Wednesday, July 3, 2013

Memoir 2, I Have A Dream

April 16, 2013
1730
            Over 5,000 years ago, a baby was born.  An angel came to Joseph in a dream, telling him that his soon to be wife, Mary, would immaculately give birth to a son, and that they were to name Him Jesus Christ because He will be the Saviour of His people, saving them from their sins.  It was this boy who grew into a man, the Son of God, who became the most momentous decree from God in human history as He became the beacon of salvation, and of hope to the entire human race.  Even after we have been pulverised in flames and murdered by the sword of the ancient Roman Empire and the early Catholic Church long ago in history, we still stand against the injustices of our iniquitous enemies who belong to the synagogue of Satan.  Christ descends from Heaven with all the angels, every eye on earth witnessing His coming, including those who have despised Him, and they will mourn.  His hair is white, His eyes ablaze, and His firm bronze feet to touch this earth once again.  And we who have served Him ascend, from the grave first to the living.
            We do not know when this time will come, for not even Jesus Christ Himself knows.  That proof has been written in Matthew 24:36, spoken with Christ’s own mouth.  So there is no need to use our feckless mathematics, philosophy, and astrology to discover the destruction of our species.  We must face the tragic fact that we do not and cannot possess the complete knowledge of the universe and divinity, for only God is omnipotent.  We must also learn to accept God’s omniscience, no matter how impossible it may seem.  By human standards, it is impossible because our small minds can only hold such limited information and knowledge and comprehend just as much; but it is not impossible for the Deity, for He far surpasses our weak, soft flesh and inferior minds, yet He loves us above everything else in this infinite universe that He created.  Man still suffers under the manacles of sin and the chains of deceit, just as it has always been since the Fall of Man.  Five thousand years or so after man’s creation, there still remain civilisations that live in poverty and have never heard the name of Jesus Christ and the Good News of whom He was, is, and is to come.  And as we followers of Christ still live to save these people, there are still those who remain to be appalled by our selfless condition and Godly character.

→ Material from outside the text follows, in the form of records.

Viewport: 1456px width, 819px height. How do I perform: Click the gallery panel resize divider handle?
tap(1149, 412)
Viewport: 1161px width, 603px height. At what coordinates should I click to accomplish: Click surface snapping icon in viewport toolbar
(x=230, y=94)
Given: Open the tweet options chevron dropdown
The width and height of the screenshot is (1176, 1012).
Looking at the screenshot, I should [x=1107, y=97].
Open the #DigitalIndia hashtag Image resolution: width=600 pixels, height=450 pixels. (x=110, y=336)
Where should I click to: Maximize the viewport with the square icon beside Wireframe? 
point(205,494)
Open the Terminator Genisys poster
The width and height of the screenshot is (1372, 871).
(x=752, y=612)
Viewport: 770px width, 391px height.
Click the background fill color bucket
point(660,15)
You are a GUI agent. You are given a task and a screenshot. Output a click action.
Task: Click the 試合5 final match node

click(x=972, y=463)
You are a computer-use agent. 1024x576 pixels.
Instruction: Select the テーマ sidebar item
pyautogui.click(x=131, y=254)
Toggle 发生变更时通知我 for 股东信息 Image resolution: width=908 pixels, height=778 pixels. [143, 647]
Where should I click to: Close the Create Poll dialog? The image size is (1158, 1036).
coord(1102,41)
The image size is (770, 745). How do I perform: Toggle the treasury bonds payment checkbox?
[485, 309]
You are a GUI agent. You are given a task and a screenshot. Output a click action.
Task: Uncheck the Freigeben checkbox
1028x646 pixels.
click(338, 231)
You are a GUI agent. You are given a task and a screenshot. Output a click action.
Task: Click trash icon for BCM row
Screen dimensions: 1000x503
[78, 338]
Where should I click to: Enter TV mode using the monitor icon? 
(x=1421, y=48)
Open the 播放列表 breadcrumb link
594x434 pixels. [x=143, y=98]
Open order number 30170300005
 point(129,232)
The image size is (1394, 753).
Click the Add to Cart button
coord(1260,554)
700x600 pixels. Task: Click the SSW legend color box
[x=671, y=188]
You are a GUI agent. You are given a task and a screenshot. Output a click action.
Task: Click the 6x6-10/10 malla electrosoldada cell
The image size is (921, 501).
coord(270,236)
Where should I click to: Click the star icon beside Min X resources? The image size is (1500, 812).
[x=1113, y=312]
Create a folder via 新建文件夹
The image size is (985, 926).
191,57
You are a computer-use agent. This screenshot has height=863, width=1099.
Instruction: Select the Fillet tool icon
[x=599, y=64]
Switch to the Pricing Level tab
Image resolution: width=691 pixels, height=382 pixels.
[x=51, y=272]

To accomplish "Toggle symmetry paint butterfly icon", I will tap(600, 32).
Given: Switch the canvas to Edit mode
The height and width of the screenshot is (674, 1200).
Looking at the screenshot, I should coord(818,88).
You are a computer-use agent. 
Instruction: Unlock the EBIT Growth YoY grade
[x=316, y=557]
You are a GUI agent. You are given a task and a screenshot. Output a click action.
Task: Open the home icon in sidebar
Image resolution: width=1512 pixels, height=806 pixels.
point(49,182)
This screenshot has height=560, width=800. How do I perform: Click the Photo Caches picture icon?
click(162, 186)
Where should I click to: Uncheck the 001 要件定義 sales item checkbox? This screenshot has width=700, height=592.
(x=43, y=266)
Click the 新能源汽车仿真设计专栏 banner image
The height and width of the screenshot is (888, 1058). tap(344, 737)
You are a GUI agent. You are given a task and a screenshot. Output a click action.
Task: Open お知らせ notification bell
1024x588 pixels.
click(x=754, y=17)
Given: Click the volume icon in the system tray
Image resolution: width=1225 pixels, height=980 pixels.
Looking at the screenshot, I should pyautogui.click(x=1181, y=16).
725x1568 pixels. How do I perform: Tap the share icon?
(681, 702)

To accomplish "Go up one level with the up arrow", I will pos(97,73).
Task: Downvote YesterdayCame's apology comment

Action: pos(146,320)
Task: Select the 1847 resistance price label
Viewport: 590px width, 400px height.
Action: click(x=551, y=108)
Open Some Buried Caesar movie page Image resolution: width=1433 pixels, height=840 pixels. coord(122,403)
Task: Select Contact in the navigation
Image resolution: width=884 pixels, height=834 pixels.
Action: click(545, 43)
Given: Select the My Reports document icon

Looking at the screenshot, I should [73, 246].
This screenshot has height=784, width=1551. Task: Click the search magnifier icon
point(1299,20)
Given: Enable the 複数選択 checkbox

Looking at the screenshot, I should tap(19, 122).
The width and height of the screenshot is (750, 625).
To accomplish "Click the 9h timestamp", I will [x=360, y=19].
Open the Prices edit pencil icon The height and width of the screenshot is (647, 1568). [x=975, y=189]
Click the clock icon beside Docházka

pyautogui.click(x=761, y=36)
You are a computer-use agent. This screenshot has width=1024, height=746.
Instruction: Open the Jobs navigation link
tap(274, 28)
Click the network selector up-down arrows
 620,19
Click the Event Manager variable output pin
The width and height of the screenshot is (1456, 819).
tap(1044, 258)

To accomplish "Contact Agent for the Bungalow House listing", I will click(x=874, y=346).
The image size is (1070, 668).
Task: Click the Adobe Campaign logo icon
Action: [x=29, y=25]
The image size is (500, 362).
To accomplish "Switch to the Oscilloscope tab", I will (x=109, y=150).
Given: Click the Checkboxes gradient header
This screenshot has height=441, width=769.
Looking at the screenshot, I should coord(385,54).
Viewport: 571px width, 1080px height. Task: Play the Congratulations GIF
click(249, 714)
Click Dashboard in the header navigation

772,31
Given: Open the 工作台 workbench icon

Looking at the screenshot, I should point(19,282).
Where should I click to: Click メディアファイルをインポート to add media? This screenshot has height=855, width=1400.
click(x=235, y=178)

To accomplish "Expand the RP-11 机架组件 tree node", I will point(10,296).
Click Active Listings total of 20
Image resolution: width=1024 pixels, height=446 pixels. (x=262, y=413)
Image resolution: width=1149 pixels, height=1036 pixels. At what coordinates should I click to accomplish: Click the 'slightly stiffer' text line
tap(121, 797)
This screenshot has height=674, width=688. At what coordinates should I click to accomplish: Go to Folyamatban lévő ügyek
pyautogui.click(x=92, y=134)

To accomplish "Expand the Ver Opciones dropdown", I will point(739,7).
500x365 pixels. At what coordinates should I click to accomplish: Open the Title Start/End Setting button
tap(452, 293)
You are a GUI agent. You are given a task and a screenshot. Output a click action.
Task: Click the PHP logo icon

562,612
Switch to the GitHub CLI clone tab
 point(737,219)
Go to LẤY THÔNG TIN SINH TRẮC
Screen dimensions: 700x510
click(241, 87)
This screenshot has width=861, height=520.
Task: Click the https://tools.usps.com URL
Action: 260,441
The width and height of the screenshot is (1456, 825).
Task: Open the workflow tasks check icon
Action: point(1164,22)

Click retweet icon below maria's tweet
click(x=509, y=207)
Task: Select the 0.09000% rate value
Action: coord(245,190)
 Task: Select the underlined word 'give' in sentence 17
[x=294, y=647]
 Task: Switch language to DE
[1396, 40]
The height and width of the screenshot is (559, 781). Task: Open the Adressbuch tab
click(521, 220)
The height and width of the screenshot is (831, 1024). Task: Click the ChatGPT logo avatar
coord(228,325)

            Jesus Christ has entitled we who believe and follow as co-heirs of His throne, and as His co-heirs we attain eternal life in God’s paradise.  It is obvious that Christendom — the global population of Christianity — is defaulting from Christ’s promissory acknowledgement.  Instead of holding fast to God’s divine promise, Christendom has regressed to a lukewarm condition, and ergo insufficient to be co-heirs of His throne.  In Revelation 3:15 Jesus states that He’d rather have us be hot or cold — on fire for Him or cold against Him, rather than content or “lukewarm,” as the text states.  Complacency makes you indolent and incognisant, which then only palliates your faith.  It is far easier to change the mind of a cold person than one who is completely content, for the content individual has already made up their mind and has no desire to move from where they are.  As Paul writes in First Thessalonians 5:14, we are to warn the lazy, but we are too lazy to warn others.  Ergo, we must urgently help ourselves first.  One may ask me, “How do we do that?”  The answer is simple:  Get off your lazy behind and continue walking on the path to Jesus Christ’s throne, which we are co-heirs of.  We refuse to realise that the Christian Church’s faith is bankrupt.  We accept attributes that God declares as abominations and intolerable, and we are complacent in our faith.  How, then, as a Church, is our faith strong?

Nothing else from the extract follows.